Volunteer Spring Break Tradition Continues On Gulf CoastBy Evelina Burnett | Published 17 Mar 2014 06:29pm |
Almost nine years after Hurricane Katrina devastated the Mississippi Gulf Coast, some organizations say the coast still needs all the helping hands it can get.
MPB's Evelina Burnett reports on a group of college students who are using their spring break to give back.
Toni Monette uses a roller to paint a coat of sealer on the foundation of a Habitat for Humanity house in Bay St. Louis. Monette is a graduate student at the Universty of Nebraska-Omaha, and she’s here with the United Way of South Mississippi's alternative spring break.

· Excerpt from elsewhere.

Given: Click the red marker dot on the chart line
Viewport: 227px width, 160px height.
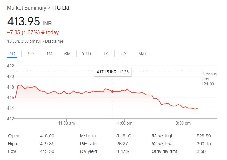Looking at the screenshot, I should coord(113,92).
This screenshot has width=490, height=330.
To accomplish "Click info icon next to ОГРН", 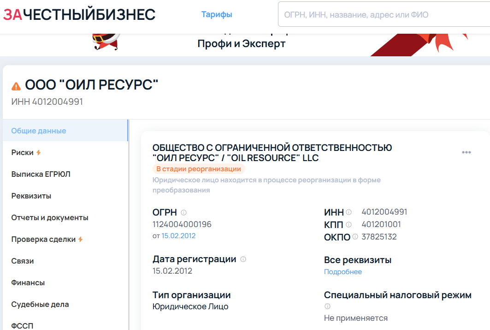I will [x=183, y=213].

"I wanted to do something that would be, not just fun and exciting, or like a normal spring break, I wanted to do something that would actually give back," she says. "And this was the perfect opportunity to do that, in an area that needs it the most."
About 25 students from 19 different colleges are on the coast this week for alternative spring break. These volunteer spring break trips became common after Hurricane Katrina. The number of participants - as with other volunteers here - has fallen, but Mississippi organizations say they’re grateful for the help.
"We used to have enormous numbers of volunteers, but everything has downsized because people have forgotten about the Coast, they've forgotten what happened during Hurricane Katrina," says Chuck Cuendet, a supervisor with Habitat for Humanity in Bay-Waveland. He’s got six spring breakers helping this week.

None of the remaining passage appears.